While alicubi.com undergoes extensive elective surgery, its editors pen somber, Shackletonian missives from their lonely arctic outpost.
Sunday, March 04, 2018
OSCAR NIGHT!
I saw Phantom Thread and The Shape of Water — couldn’t get to Call Me By Your Name before the Big Show, but I’ll take a stab at the Oscar thing anyway.
(As to those last two movies: I’ve been trying to figure out whether the last part of Phantom Thread is meant to be taken literally, which inevitably gets me to wondering whether the first part was meant to be taken literally. The odd meet-acute in the Blackpool tearoom, in retrospect, looks like someone, or two, acting out their first meeting, either as a sentimental gesture or for therapeutic purposes; and the integration of Alma into the House of Reynolds, from his sister sniffing her over to her near-erasure among the other white-coated votaries, seems like a highly distilled version of experience, at least. I started out, perhaps influenced by the writing about it, thinking Phantom Thread was about gender roles, but I’m willing to consider that it’s about the weird power of love itself. Definitely the most rumination-worthy of the bunch.)
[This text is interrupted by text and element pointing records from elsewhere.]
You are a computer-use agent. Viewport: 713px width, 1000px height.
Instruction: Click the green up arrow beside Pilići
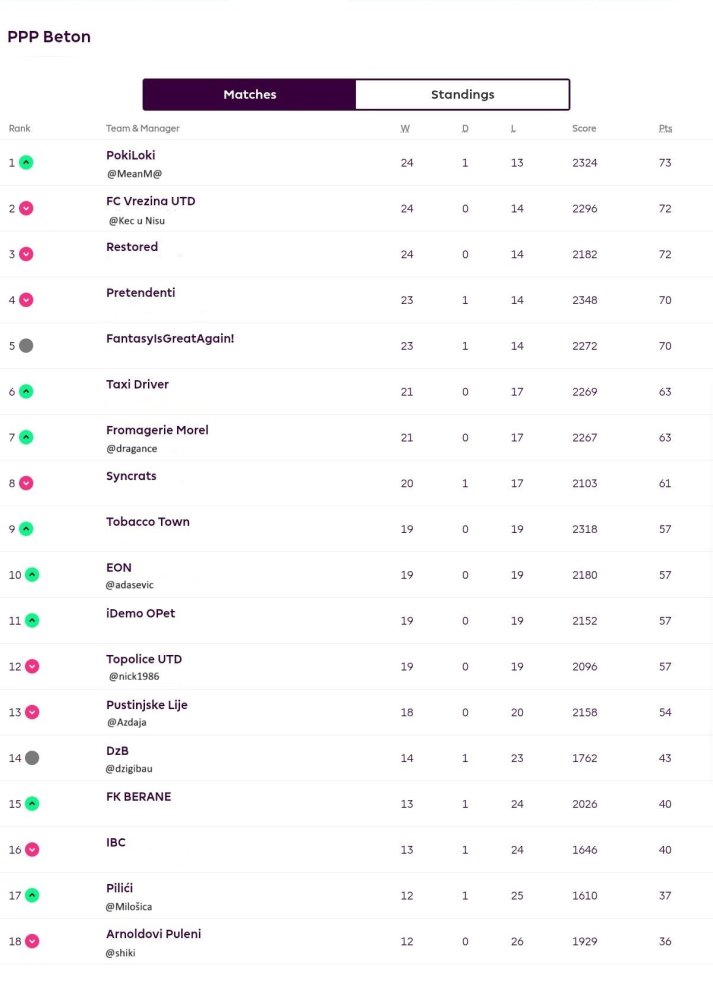tap(32, 895)
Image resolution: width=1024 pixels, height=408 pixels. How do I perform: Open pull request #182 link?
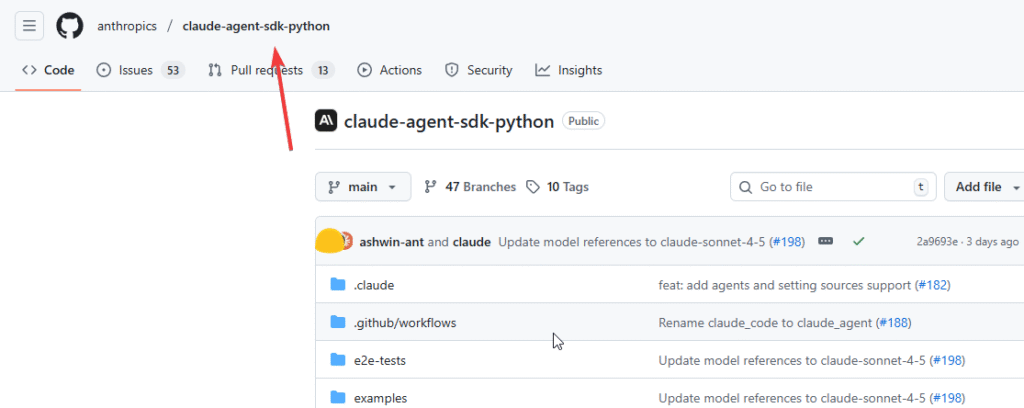(x=931, y=285)
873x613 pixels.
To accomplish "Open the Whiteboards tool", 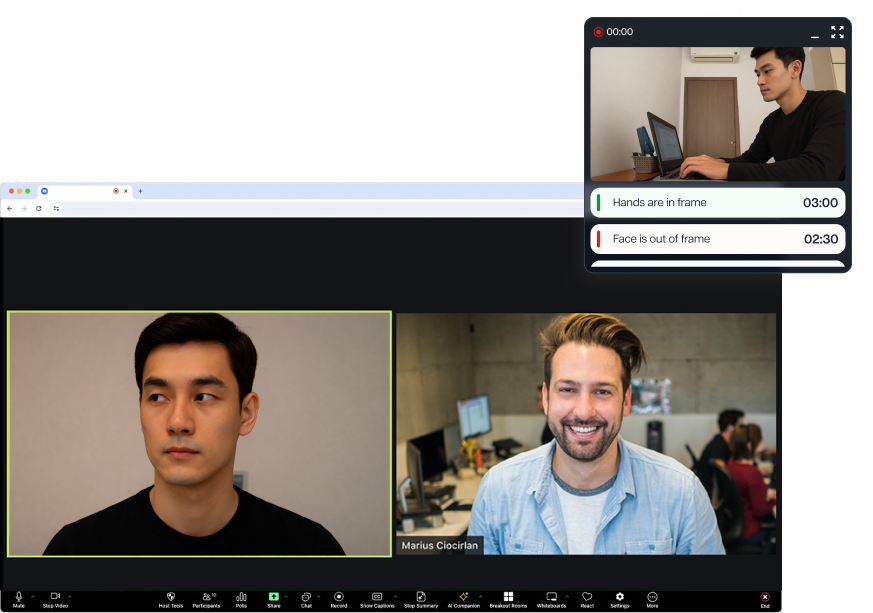I will [551, 598].
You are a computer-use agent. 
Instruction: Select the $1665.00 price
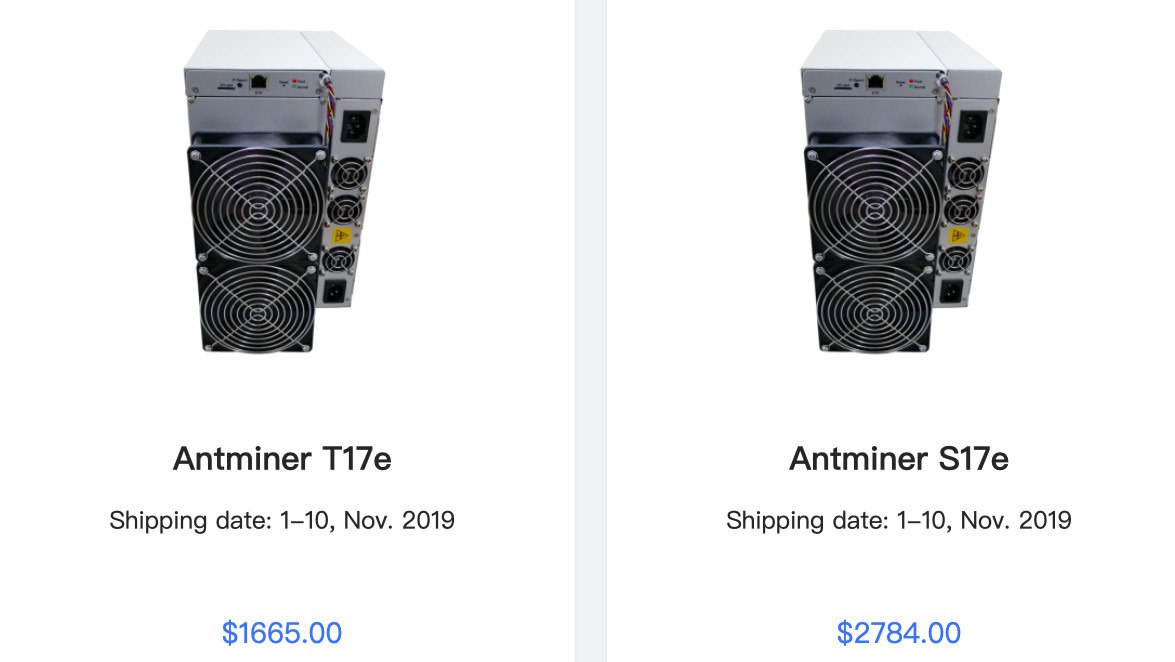(282, 633)
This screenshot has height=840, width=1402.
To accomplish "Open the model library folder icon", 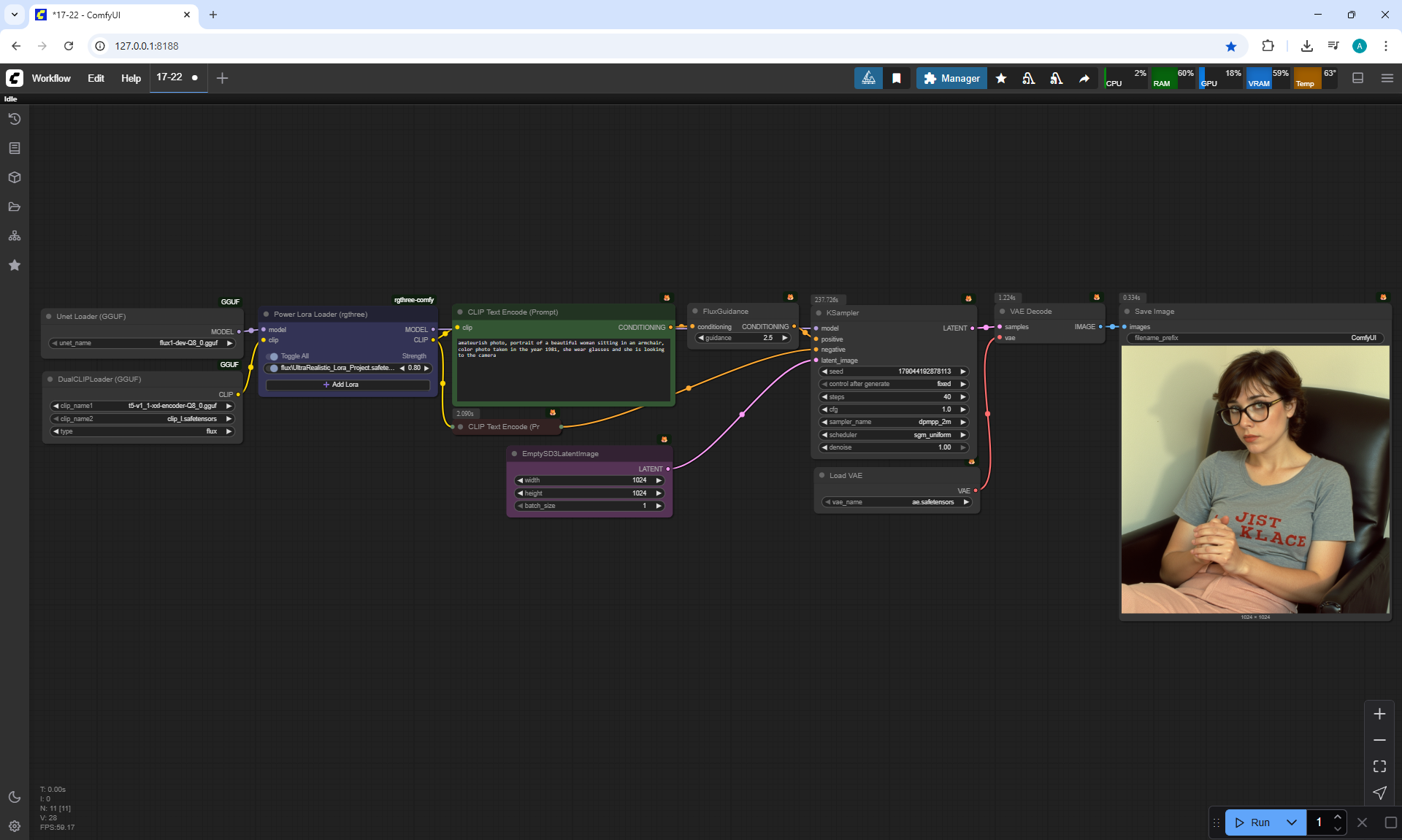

(Oh, and as to The Shape of Water: This is the Pan’s Labyrinth guy, alright, and another fable, but without the hard fatalism of the Spanish Civil War one, because we’re in America and Americans aren’t fatalists — though if you like you can think of the ending as non-literal, but if you do what’s that make the rest of the movie? [Publicity for the 1978 Superman said, “You’ll believe a man can fly”; The Shape of Water can boast, “You’ll believe a fish can fuck!”] It was thrilling to see the magic realism blend so seamlessly with the caper-suspense elements, and also to see the good guys and bad guys — though, as fable demands, clearly assigned and starkly painted — all get their little bit of humanity; even the Michael Shannonical scumbag moved me when he asked his general for permission to be just decent. [The general, however, can go fuck himself. I hate that guy.] I can see now why kulturkampfer Kyle Smith hated it so much — the black and the gay and the sex vs. The Man! — and, well, that’s just the icing on the fishcake.)
OK, let’s have a crack at these nominees:
Best Picture: The Shape of Water. Sure it’s odd — but it feels like what we used to call a movie-movie. I think Three Billboards has a chance, but Moonlight’s victory last year probably has voters thinking that would be just too much Quiet Brilliance in an industry mostly devoted to producing special effects extravaganzas.
Best Actor: Gary Oldman, Darkest Hour. You get old and play a British Prime Minister in heavy makeup, they have to give it to you.
Best Actress: Frances McDormand, Three Billboards Outside Ebbing, Missouri. I was thinking Johnny Belinda II but great as Sally Hawkins is, voters may be wondering why Hillary Swank has two Oscars and McDormand only has one.
Best Supporting Actor: Richard Jenkins, The Shape of Water. This is my sucker bet, some everyone expects either big prize-taker Willem Dafoe or Billboards’ Sam Rockwell to win, but my instinct, such as it is, is that the collision of the two favorites (and Woody Harrelson, who they’d love to give an Academy Award to sometime) will make an opening for a dark horse. Plus Jenkins’ arc is deeply moving.
Best Supporting Actress: Laurie Metcalf, Lady Bird. I haven’t seen Allison Janney, but Lady Bird needs an award.
Best Director: Guillermo del Toro, The Shape of Water. I thought they were going to give Christopher Nolan this but
Best Original Screenplay: Get Out.
Best Adapted Screenplay: Call Me By Your Name.
Best Cinematography: Dunkirk.
Best Production Design: The Shape of Water.
Best Film Editing: Baby Driver.
Best Foreign Language Film: The Square.
Best Costume Design: Darkest Hour.
Best Original Score: Phantom Thread.
Best Original Song: “Mighty River,” Mudbourne.
Best Makeup: Darkest Hour.
Best Sound Editing: Dunkirk.
Best Sound Mixing: The Shape of Water.
Best Visual Effects: Star Wars: The Last Jedi.
And in the Who The Fuck Knows categories:
Best Documentary Feature: Last Men in Aleppo.
Best Documentary Short: Traffic Stop.
Best Animated Short: Garden Party.
Best Live Short: Watu Wote/All of Us.
And now -- magic time!
UPDATE, 8:18: I'm already losing!
UPDATE, 8:32: 1 for 3. There goes the rent money.
UPDATE, 9:30: [tears up his tickets and walks away slowly, in the rain]
UPDATE, 11:50: Well, I got the Big Five right, but otherwise wiped out -- 11 of our 23. I'd like to blame the Academy -- huh, Best Costume Design for a movie about fashion! So predictable! -- but really my mistake was paying attention; I always do better when I've seen like three movies all year.